SABOTAGE! Or Why Your Product Stopped Making Magic
Jan 31, 2011 Posted by Corrie Shenigo
It's pretty clear that I like things that are sparkly and magical. Not like rainbows and unicorns magical (though I'm sure they're very nice too), but magic like that face cream that seems to completely wipe out a fine-line in a single swipe, or a shampoo that takes a mane of unruly she-beast hair and turns it into a shining cascade of awesomeness. So, naturally, when said magical substance suddenly stops working, a barrage of panicky questions start spewing out of my face.
Such completely logical and reasonable questions as: "Why?! God?! Why?!", "Who snuck into my home while I was sleeping and sabotaged the formula of my shampoo?", and "*&$^%!?@?!".
Then one of the smart gals at Project Beauty asks a slightly less logical question (tee-hee!): "Can you build up a resistance to products?"
The good folks at Real Simple magazine tackle this not-so-simple subject in an ambiguously titled article written by Lisa Whitmore, "Can You Build Up A Resistance To Products?" – (Ahem… apparently titling is real simple at Real Simple.) The answer is not so simple: Yes… and no.
Here are the likely explanations… and surprisingly none of them is a spy sneaking into one's home to sabotage their beauty products. I'm totally shocked.
In a fit of blame-storming, Ms. Whitmore repeatedly asks us to take personal accountability for our products loss of sparkle – (*gasp* - How dare you!) by suggesting that blame might lie within. And while I'm vehemently against taking responsibility, I'll put forth her suggestions and let you decide.
A probably reason, according to Ms. Whitmore, is today's word of the day: lackadaisical. Of course she pulls out the big academic guns to prove her point. "People use a product diligently in the beginning," claims assistant professor of dermatology at the University of California - Davis, April Armstrong. "However, compliance decreases over time." What the good Ms. Armstrong is saying is that a product devotee might begin to apply a product inconsistently, which would slow results." (I'm giving Ms. Armstrong a squinty-eyed evil look right now – I wonder if she can sense this?)

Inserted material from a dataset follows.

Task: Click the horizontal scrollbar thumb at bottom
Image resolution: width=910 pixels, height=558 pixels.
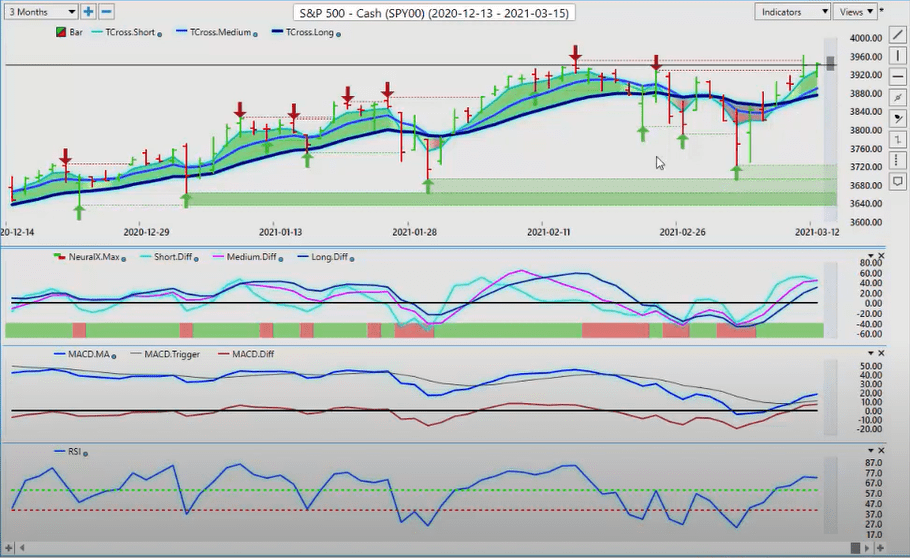Action: point(855,548)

Cosmetic Chemist Ni'Kita Wilson (cue the Elton John song) suggests a few other reasons for Product Sparkle Deficit Syndrome. "Changes in diet, climate and hormones (!!!) might subtly affect the way a product responds." Well, Ms. Wilson, I can assure you my response to PSDS is a not-so-subtle tantrum, thank you very much! There can also be discrepancies in the batch your product is made in or your product may have expired. (I guess this dispels the logic behind hoarding a favorite discontinued product. Crap.)
Another possibility is that the product has already done what it's supposed to and you're already fabulously fine-line free and perfectly coiffed, making further changes less dramatic. "Managing your expectation is key," says Armstrong who claims that after a product has done its duty further improvement might be too subtle to even detect. (*blink, blink, blink*)
Carmine Minardi of New York's Minardi Salon puts forth that you may simply have been using the product for too long, citing, in particular, the use of silicone hair products, which can build up in the hair, causing its fibers to react differently. To counter-act the dull, heavy feel of silicone heavy hair, she suggests using a clarifying shampoo once every 5 to 10 washes. (Thank you for not being all doom and gloom, Ms. Minardi.)
One final insult put forth by Ms. Whitmore is that we've become so accustomed to our beloved product that we're just not all that jazzed about it anymore. Like when you're boyfriend doesn't realize that you're as completely amazing and sparkly as when you first started dating and stops paying attention to your every need and starts to take your sparkly goodness for granted – (Are you reading this? – good. Now stop it.)
Of course, that's really not an answer to the original question put forth – it's more like a whole slew of ‘it's your own damned fault' – so… um… thanks Ms. Whitmore.
But is it possible for you to build up a resistance to your favorite products? Here's where the ‘yes' portion of events comes in.
Armstrong states that, while it's unlikely, there are a few instances where one could form a resistance to a product's particular ingredients. "Some topical steroids, which you use for skin irritations and conditions like eczema, may lose efficacy over time," she says, also mentioning that antidandruff shampoos can magically lose their strength.
Aha! So that's a yes! It's a yes! (Yeah, yeah… after a bunch of no's. I know.) I think, personally, I'm going to eschew all personal accountability and stick with my ‘sabotage' theory. But… you know… you can believe whatever you want. No judgment.